In addition, the new technology platforms enable arbitrators to access, search, summarize and identify key testimony from depositions and hearings by making plain English queries in the platforms. See www.prevail.ai. The new technology also flags potential inconsistencies between the testimony of a witness and that of other witnesses in the case. Id. Arbitrators no longer need to spend time hunting for testimony in disparate places throughout the record, making complex, Boolean word searches across multiple repositories of testimony to find the key testimony (when electronic repositories of the testimony are even available). And arbitrators will have assistance in identifying the testimonial inconsistencies that are often the most impactful factors on the rulings in a case.   The arbitrators’ process of considering and writing their opinions will be much more efficient.

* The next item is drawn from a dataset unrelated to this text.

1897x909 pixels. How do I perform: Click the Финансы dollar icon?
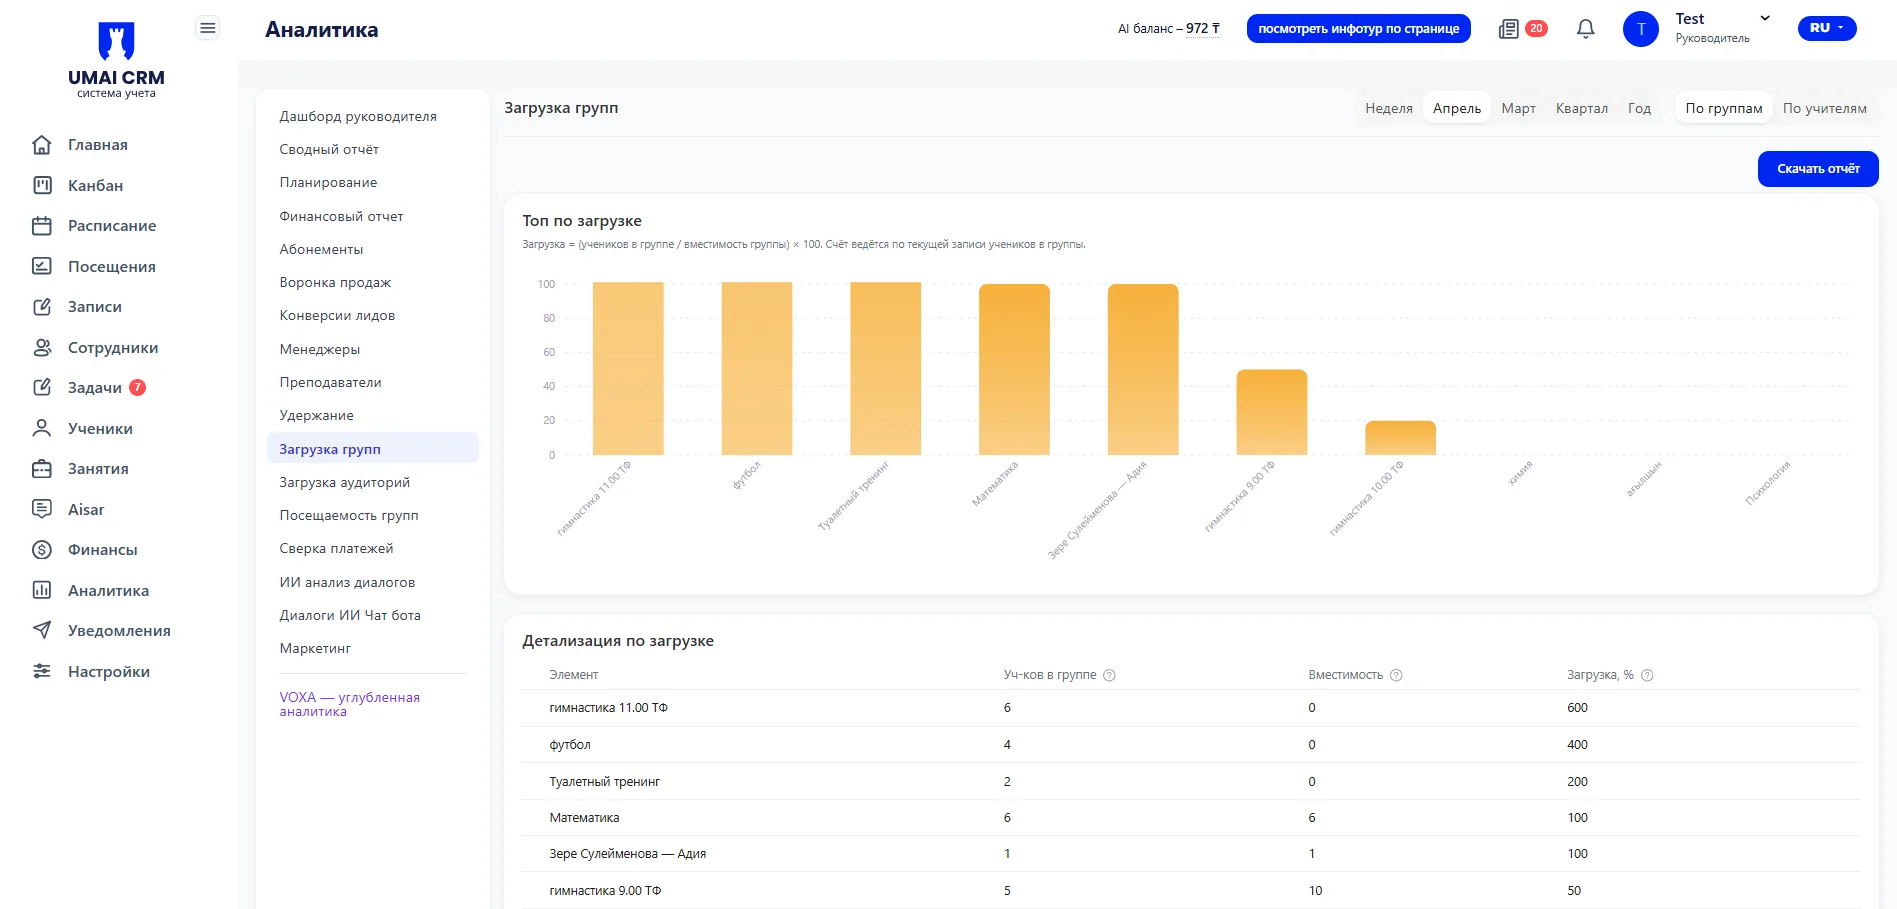(42, 550)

Arbitrators, and counsel in arbitration proceedings, should follow the emerging best practices for cybersecurity in litigation proceedings, and utilize the new, SOC-Type 2 and ISO 27001 compliant technology platforms for preparation of transcripts in arbitrations. This approach would be most consistent with the letter, and spirit, of the ICCA-NYC Bar-CPR Protocol. The ICCA-NYC Bar-CPR Protocol indicates that, “[w]here appropriate, file-sharing or cloud storage services may be used as an alternative to e-mail for more secure transmissions. Cloud storage is a service that maintains data on remote servers that are accessed over the internet. Third party cloud storage can provide better security than an individual practitioner or small organization can reasonably provide on its own.” Id. at Schedule A, Section V. The Sample Information Security Measures in the ICCA-NYC Bar-CPR Protocol recommend “[u]sing business or enterprise-level email and digital communications accounts, not free consumer or personal email services, for any emails or remote meetings regarding this matter,” and “[u]sing business or enterprise-level document sharing systems or software, not free consumer or personal storage or sharing, for any shared documents.” Id. at Schedule C, Section IV.

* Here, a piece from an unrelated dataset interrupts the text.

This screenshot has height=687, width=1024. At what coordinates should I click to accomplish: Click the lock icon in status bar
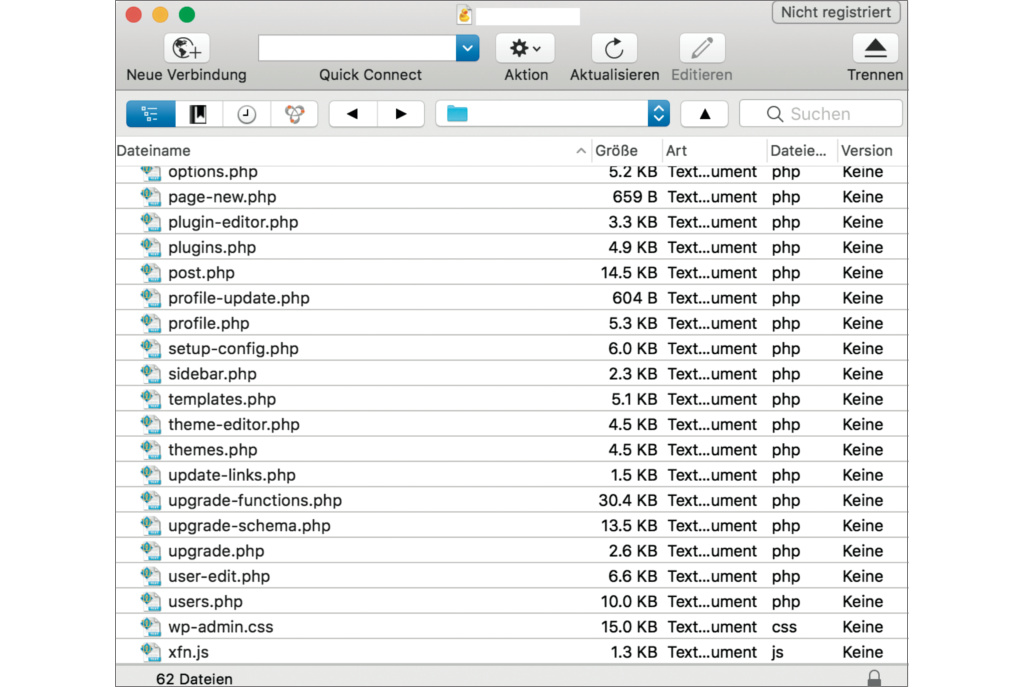(x=874, y=678)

Thanks to the new technology platforms, arbitrators and counsel in arbitration proceedings can, at a relatively small cost compared to the cost of preparing the transcript, assure that client data and testimony (1) are always stored in, and never leave, a secure cloud-based environment, (2) can be encrypted for use in transmission and storage, and (3) can be subject to regular third-party security audits, including penetration testing. In addition to providing better protection for sensitive client information in arbitration proceedings than the old way of preparing transcripts, use of the new technology platforms will foster greater compliance with the ICCA-NYC Bar-CPR Protocol, reduce cybersecurity risks and potential liabilities for arbitrators and arbitral institutions,[11] and further the worthy goal of the arbitration bench and bar to increase education and compliance with cybersecurity requirements in arbitration proceedings.


End Notes

[1] Rob Feigenbaum is the Co-Founder and CEO of Prevail Legal. Veronica Gromada is Partner at Shook, Hardy and Bacon. The authors would like to thank Ashish Prasad, Vice President and General Counsel of HaystackID, for his valuable assistance in preparing this article.

[2] https://www.freshfields.us/insights/campaigns/international-arbitration-in-2023/data-protection-and-cybersecurity-in-international-arbitration-remain-in-the-spotlight/#:~:text=The%20ICCA%2DNYC%20Bar%2DCPR,encryption%20and%20security%20incident%20management)

[3] https://www.adr.org/sites/default/files/document_repository/AAA258_Best_Practices_Cybersecurity_Privacy.pdf

[4] https://www.adr.org/sites/default/files/document_repository/AAA_InformationSecurity_Summary.pdf

[5] https://www.jamsadr.com/events/2023/doing-the-cybersecurity-two-step-securing-your-practice-and-protecting-your-brand.

[6] https://cdn.arbitration-icca.org/s3fs-public/document/media_document/ICCA-reports-no-6-icca-nyc-bar-cpr-protocol-cybersecurity-international-arbitration-2022-edition.pdf. While the Protocol was drafted to focus on international commercial arbitrations, it is also intended as “a useful reference for domestic arbitration matters and/or investor-state arbitrations, as well as other ADR procedures.” Id. at xi.

[7] https://iccwbo.org/wp-content/uploads/sites/3/2022/02/icc-arbitration-and-adr-commission-report-on-leveraging-technology-for-fair-effective-and-efficient-international-arbitration-proceedings.pdf

[8] The drafters emphasized that, “[i]n the increasingly digital landscape in which proceedings take place, the credibility of any dispute resolution system, including arbitration, depends on maintaining a reasonable degree of protection of the information exchanged during the process, not only with respect to the information’s confidentiality (except where the parties intend for the information to become public), but also its integrity and availability. Further, arbitration has the benefit over other dispute resolution processes of enabling parties to maintain the confidentiality of the dispute resolution process itself, where they want to and where applicable law permits, and the information exchanged within it. Reasonable information security measures are essential to ensure that [] arbitration maintains this advantage.” Id. at 9.

[9] https://www.adr.org/sites/default/files/document_repository/AAA258_Best_Practices_Cybersecurity_Privacy.pdf

[10] https://complexdiscovery.com/solving-the-problem-of-information-security-in-court-reporting/.

[11] In arbitration matters where, for whatever reason, the old way of preparing transcripts is utilized, the parties, arbitrators and arbitral institutions should follow the guidance of Principle 3, Comment 3(d) of the ICCA-NYC Bar-CPR Protocol, and “expressly address information security” in contractual agreements with court reporters. See supra. The contractual agreements should include confidentiality and cybersecurity requirements, indemnification requirements in the event of a breach, and other provisions that are commonplace in contracts with law firms and other legal support companies.